**Directive**
Render every line of the entries below as a Markdown table with two columns, "No." and "Line." Number the rows consecutively and leave out blank lines.

## Begin Records provided

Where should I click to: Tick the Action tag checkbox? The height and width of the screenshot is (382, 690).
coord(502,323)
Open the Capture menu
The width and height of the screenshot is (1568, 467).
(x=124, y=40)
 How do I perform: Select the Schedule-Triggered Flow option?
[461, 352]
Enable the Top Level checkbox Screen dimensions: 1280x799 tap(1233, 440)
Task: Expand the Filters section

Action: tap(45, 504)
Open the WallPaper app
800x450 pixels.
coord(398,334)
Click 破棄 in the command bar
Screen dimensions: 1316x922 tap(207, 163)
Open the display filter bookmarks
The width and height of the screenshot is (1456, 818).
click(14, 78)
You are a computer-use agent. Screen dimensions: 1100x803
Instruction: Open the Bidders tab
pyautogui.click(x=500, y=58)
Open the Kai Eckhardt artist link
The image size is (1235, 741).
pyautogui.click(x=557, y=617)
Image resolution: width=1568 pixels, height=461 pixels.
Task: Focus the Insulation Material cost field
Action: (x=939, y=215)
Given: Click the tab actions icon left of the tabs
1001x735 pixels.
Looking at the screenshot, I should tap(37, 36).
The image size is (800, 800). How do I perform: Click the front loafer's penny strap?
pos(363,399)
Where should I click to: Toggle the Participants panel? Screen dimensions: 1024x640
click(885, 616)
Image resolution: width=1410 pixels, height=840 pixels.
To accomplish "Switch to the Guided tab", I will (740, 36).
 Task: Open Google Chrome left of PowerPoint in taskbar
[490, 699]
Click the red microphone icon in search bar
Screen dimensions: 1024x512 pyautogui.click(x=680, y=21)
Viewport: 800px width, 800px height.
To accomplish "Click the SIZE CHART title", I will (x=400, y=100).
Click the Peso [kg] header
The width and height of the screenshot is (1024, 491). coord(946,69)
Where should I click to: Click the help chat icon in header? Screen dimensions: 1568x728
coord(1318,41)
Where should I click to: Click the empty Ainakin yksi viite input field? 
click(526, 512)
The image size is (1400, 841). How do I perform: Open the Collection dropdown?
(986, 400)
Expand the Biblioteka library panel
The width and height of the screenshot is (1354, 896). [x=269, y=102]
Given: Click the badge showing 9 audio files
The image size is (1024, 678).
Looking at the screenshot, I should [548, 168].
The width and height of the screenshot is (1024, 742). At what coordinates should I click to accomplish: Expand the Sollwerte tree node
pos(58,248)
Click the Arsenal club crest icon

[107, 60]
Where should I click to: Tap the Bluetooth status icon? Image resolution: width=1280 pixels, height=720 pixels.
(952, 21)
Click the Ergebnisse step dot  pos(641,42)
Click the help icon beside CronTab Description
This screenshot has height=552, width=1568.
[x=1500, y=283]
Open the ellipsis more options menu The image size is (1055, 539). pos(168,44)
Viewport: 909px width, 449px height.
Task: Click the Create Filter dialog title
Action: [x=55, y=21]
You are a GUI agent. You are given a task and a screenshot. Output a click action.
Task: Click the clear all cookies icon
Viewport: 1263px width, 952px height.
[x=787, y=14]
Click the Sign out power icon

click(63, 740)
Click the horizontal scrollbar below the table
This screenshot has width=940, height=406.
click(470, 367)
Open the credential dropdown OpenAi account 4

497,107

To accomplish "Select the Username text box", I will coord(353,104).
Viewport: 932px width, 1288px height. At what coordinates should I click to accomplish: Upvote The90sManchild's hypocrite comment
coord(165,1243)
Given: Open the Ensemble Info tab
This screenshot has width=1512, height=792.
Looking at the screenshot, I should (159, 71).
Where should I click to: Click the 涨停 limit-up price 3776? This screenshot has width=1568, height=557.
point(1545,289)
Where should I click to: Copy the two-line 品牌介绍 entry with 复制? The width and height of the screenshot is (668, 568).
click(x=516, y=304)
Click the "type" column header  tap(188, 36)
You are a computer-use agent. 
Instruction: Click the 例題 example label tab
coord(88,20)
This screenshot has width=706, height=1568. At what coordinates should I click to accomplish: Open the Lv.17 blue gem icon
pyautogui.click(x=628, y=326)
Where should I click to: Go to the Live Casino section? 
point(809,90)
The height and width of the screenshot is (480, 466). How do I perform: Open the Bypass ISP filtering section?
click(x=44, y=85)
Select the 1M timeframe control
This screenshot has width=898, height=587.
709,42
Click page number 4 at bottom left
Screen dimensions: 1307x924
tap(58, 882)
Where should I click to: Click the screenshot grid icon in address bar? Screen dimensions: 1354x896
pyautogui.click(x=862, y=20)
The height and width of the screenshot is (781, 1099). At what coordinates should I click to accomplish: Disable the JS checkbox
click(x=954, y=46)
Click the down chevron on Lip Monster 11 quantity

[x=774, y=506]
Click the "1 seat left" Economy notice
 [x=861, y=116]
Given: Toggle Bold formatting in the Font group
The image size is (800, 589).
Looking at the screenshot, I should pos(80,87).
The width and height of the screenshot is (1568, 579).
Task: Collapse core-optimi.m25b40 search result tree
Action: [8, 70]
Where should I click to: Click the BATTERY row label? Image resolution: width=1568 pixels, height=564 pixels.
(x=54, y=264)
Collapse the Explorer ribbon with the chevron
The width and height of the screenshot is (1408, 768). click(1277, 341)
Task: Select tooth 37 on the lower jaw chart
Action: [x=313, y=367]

## End Records provided

**Finished answer**
| No. | Line |
|---|---|
| 1 | Where should I click to: Tick the Action tag checkbox? The height and width of the screenshot is (382, 690). |
| 2 | coord(502,323) |
| 3 | Open the Capture menu |
| 4 | The width and height of the screenshot is (1568, 467). |
| 5 | (x=124, y=40) |
| 6 |  How do I perform: Select the Schedule-Triggered Flow option? |
| 7 | [461, 352] |
| 8 | Enable the Top Level checkbox Screen dimensions: 1280x799 tap(1233, 440) |
| 9 | Task: Expand the Filters section |
| 10 | Action: tap(45, 504) |
| 11 | Open the WallPaper app |
| 12 | 800x450 pixels. |
| 13 | coord(398,334) |
| 14 | Click 破棄 in the command bar |
| 15 | Screen dimensions: 1316x922 tap(207, 163) |
| 16 | Open the display filter bookmarks |
| 17 | The width and height of the screenshot is (1456, 818). |
| 18 | click(14, 78) |
| 19 | You are a computer-use agent. Screen dimensions: 1100x803 |
| 20 | Instruction: Open the Bidders tab |
| 21 | pyautogui.click(x=500, y=58) |
| 22 | Open the Kai Eckhardt artist link |
| 23 | The image size is (1235, 741). |
| 24 | pyautogui.click(x=557, y=617) |
| 25 | Image resolution: width=1568 pixels, height=461 pixels. |
| 26 | Task: Focus the Insulation Material cost field |
| 27 | Action: (x=939, y=215) |
| 28 | Given: Click the tab actions icon left of the tabs |
| 29 | 1001x735 pixels. |
| 30 | Looking at the screenshot, I should tap(37, 36). |
| 31 | The image size is (800, 800). How do I perform: Click the front loafer's penny strap? |
| 32 | pos(363,399) |
| 33 | Where should I click to: Toggle the Participants panel? Screen dimensions: 1024x640 |
| 34 | click(885, 616) |
| 35 | Image resolution: width=1410 pixels, height=840 pixels. |
| 36 | To accomplish "Switch to the Guided tab", I will (740, 36). |
| 37 |  Task: Open Google Chrome left of PowerPoint in taskbar |
| 38 | [490, 699] |
| 39 | Click the red microphone icon in search bar |
| 40 | Screen dimensions: 1024x512 pyautogui.click(x=680, y=21) |
| 41 | Viewport: 800px width, 800px height. |
| 42 | To accomplish "Click the SIZE CHART title", I will (x=400, y=100). |
| 43 | Click the Peso [kg] header |
| 44 | The width and height of the screenshot is (1024, 491). coord(946,69) |
| 45 | Where should I click to: Click the help chat icon in header? Screen dimensions: 1568x728 |
| 46 | coord(1318,41) |
| 47 | Where should I click to: Click the empty Ainakin yksi viite input field?  |
| 48 | click(526, 512) |
| 49 | The image size is (1400, 841). How do I perform: Open the Collection dropdown? |
| 50 | (986, 400) |
| 51 | Expand the Biblioteka library panel |
| 52 | The width and height of the screenshot is (1354, 896). [x=269, y=102] |
| 53 | Given: Click the badge showing 9 audio files |
| 54 | The image size is (1024, 678). |
| 55 | Looking at the screenshot, I should [548, 168]. |
| 56 | The width and height of the screenshot is (1024, 742). At what coordinates should I click to accomplish: Expand the Sollwerte tree node |
| 57 | pos(58,248) |
| 58 | Click the Arsenal club crest icon |
| 59 | [107, 60] |
| 60 | Where should I click to: Tap the Bluetooth status icon? Image resolution: width=1280 pixels, height=720 pixels. |
| 61 | (952, 21) |
| 62 | Click the Ergebnisse step dot  pos(641,42) |
| 63 | Click the help icon beside CronTab Description |
| 64 | This screenshot has height=552, width=1568. |
| 65 | [x=1500, y=283] |
| 66 | Open the ellipsis more options menu The image size is (1055, 539). pos(168,44) |
| 67 | Viewport: 909px width, 449px height. |
| 68 | Task: Click the Create Filter dialog title |
| 69 | Action: [x=55, y=21] |
| 70 | You are a GUI agent. You are given a task and a screenshot. Output a click action. |
| 71 | Task: Click the clear all cookies icon |
| 72 | Viewport: 1263px width, 952px height. |
| 73 | [x=787, y=14] |
| 74 | Click the Sign out power icon |
| 75 | click(63, 740) |
| 76 | Click the horizontal scrollbar below the table |
| 77 | This screenshot has width=940, height=406. |
| 78 | click(470, 367) |
| 79 | Open the credential dropdown OpenAi account 4 |
| 80 | 497,107 |
| 81 | To accomplish "Select the Username text box", I will coord(353,104). |
| 82 | Viewport: 932px width, 1288px height. At what coordinates should I click to accomplish: Upvote The90sManchild's hypocrite comment |
| 83 | coord(165,1243) |
| 84 | Given: Open the Ensemble Info tab |
| 85 | This screenshot has width=1512, height=792. |
| 86 | Looking at the screenshot, I should (159, 71). |
| 87 | Where should I click to: Click the 涨停 limit-up price 3776? This screenshot has width=1568, height=557. |
| 88 | point(1545,289) |
| 89 | Where should I click to: Copy the two-line 品牌介绍 entry with 复制? The width and height of the screenshot is (668, 568). |
| 90 | click(x=516, y=304) |
| 91 | Click the "type" column header  tap(188, 36) |
| 92 | You are a computer-use agent.  |
| 93 | Instruction: Click the 例題 example label tab |
| 94 | coord(88,20) |
| 95 | This screenshot has width=706, height=1568. At what coordinates should I click to accomplish: Open the Lv.17 blue gem icon |
| 96 | pyautogui.click(x=628, y=326) |
| 97 | Where should I click to: Go to the Live Casino section?  |
| 98 | point(809,90) |
| 99 | The height and width of the screenshot is (480, 466). How do I perform: Open the Bypass ISP filtering section? |
| 100 | click(x=44, y=85) |
| 101 | Select the 1M timeframe control |
| 102 | This screenshot has width=898, height=587. |
| 103 | 709,42 |
| 104 | Click page number 4 at bottom left |
| 105 | Screen dimensions: 1307x924 |
| 106 | tap(58, 882) |
| 107 | Where should I click to: Click the screenshot grid icon in address bar? Screen dimensions: 1354x896 |
| 108 | pyautogui.click(x=862, y=20) |
| 109 | The height and width of the screenshot is (781, 1099). At what coordinates should I click to accomplish: Disable the JS checkbox |
| 110 | click(x=954, y=46) |
| 111 | Click the down chevron on Lip Monster 11 quantity |
| 112 | [x=774, y=506] |
| 113 | Click the "1 seat left" Economy notice |
| 114 |  [x=861, y=116] |
| 115 | Given: Toggle Bold formatting in the Font group |
| 116 | The image size is (800, 589). |
| 117 | Looking at the screenshot, I should pos(80,87). |
| 118 | The width and height of the screenshot is (1568, 579). |
| 119 | Task: Collapse core-optimi.m25b40 search result tree |
| 120 | Action: [8, 70] |
| 121 | Where should I click to: Click the BATTERY row label? Image resolution: width=1568 pixels, height=564 pixels. |
| 122 | (x=54, y=264) |
| 123 | Collapse the Explorer ribbon with the chevron |
| 124 | The width and height of the screenshot is (1408, 768). click(1277, 341) |
| 125 | Task: Select tooth 37 on the lower jaw chart |
| 126 | Action: [x=313, y=367] |